[Python-Dev] Why does __getitem__ slot of builtin call sequence methods first?

Guido van Rossum guido at python.org
Sun Oct 2 02:41:32 CEST 2005

On 10/1/05, Travis Oliphant <oliphant at ee.byu.edu> wrote:
> The new ndarray object of scipy core (successor to Numeric Python) is a
> C extension type that has a getitem defined in both the as_mapping and
> the as_sequence structure.
> The as_sequence mapping is just so PySequence_GetItem will work correctly.
> As exposed to Python the ndarray object has a .__getitem__  wrapper method.
> Why does this wrapper call the sequence getitem instead of the mapping
> getitem method?
> Is there anyway to get at a mapping-style __getitem__ method from Python?

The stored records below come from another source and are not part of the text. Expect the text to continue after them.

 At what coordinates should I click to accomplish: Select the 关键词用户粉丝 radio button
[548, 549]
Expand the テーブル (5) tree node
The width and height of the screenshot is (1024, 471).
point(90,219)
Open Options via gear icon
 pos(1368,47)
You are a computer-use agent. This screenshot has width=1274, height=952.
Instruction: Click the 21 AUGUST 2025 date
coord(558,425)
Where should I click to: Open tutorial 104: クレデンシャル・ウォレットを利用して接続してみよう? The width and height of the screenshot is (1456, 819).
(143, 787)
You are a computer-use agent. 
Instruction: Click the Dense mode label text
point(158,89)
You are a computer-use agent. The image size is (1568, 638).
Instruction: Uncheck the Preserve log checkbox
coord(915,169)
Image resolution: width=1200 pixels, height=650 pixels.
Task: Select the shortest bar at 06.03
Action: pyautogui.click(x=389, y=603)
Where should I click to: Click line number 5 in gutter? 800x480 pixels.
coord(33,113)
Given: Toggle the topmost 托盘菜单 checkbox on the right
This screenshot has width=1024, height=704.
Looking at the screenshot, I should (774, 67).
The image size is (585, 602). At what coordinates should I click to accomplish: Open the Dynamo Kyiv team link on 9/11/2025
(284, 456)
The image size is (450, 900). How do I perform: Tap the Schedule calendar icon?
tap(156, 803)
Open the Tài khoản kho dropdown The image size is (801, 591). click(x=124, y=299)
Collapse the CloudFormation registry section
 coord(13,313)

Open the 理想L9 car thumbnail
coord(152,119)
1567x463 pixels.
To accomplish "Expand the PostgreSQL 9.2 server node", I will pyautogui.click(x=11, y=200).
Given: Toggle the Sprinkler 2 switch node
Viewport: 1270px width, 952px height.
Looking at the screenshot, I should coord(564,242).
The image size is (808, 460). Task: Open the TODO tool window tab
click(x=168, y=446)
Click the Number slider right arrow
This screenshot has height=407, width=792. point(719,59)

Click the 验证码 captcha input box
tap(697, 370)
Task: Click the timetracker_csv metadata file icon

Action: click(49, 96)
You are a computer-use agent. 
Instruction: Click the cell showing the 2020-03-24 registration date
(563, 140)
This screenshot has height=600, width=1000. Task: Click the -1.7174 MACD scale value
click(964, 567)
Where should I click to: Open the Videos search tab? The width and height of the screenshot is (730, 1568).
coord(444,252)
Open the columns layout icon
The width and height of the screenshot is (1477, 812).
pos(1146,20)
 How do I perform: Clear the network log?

Hmm... I'm sure the answer is in typeobject.c, but that is one of the
more obfuscated parts of Python's guts. I wrote it four years ago and
since then I've apparently lost enough brain cells (or migrated them
from language implementation to to language design service :) that I
don't understand it inside out any more like I did while I was in the
midst of it.

However, I wonder if the logic isn't such that if you define both
sq_item and mp_subscript, __getitem__ calls sq_item; I wonder if by
removing sq_item it might call mp_subscript? Worth a try, anyway.